Though Cameron was no stranger to such surgery—he leads the team with the most experience worldwide in repairing aortic aneurysms in patients with Marfan syndrome—he was gratified to find the operation equally successful for the new disease, now considered a genetic second cousin to Marfan. Now a new study confirms the soundness of the prophylactic surgery.
Well before that first operation, when cardiologist Hal Dietz and his Hopkins colleagues first described the condition once thought a form of the better-known Marfan, they saw that Loeys-Dietz syndrome is far more aggressive. Dissection and rupture of the ascending aorta are more likely at a younger age and at a significantly smaller root diameter than in Marfan patients.

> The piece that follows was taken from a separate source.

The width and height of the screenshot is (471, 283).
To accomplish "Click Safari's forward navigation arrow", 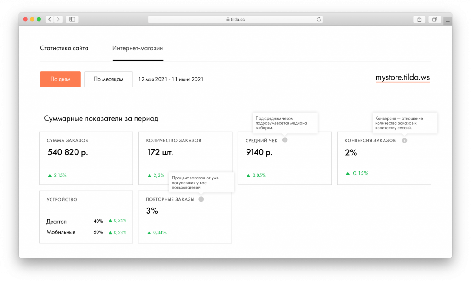I will click(x=58, y=19).
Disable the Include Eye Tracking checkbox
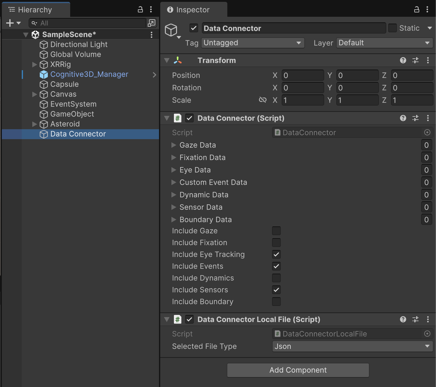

Fortunately, reports Cameron, whose Loeys-Dietz operations include children as young as 9 months, patients face a low operative risk: The new analysis of seven years of the surgery shows that the operation can indeed waylay vascular catastrophe.
Yet even those who’ve had root replacement require vigilance. Although Loeys-Dietz’s aneurysms are most common in the ascending aorta, they also threaten the descending thoracic aorta about a third of the time, as well as peripheral arteries, says vascular surgeon James Black, who has analyzed the disease’s arterial course.
Patients require regular monitoring via head-to-pelvis CT angiography so that outlying aneurysms can quickly be repaired.
“There’s a misconception that the distal tissues are fragile,” Black adds. “In fact, they hold sutures very well.”
Given the aggressive nature of Loeys-Dietz aneurysms, Hopkins’ current approach is to perform surgery very early in the course of disease. “We also hope that newly developed mouse models of the syndrome will point the way to effective medical therapies,” says Cameron. “I would like nothing better than to have my surgical intervention for this disease made obsolete.”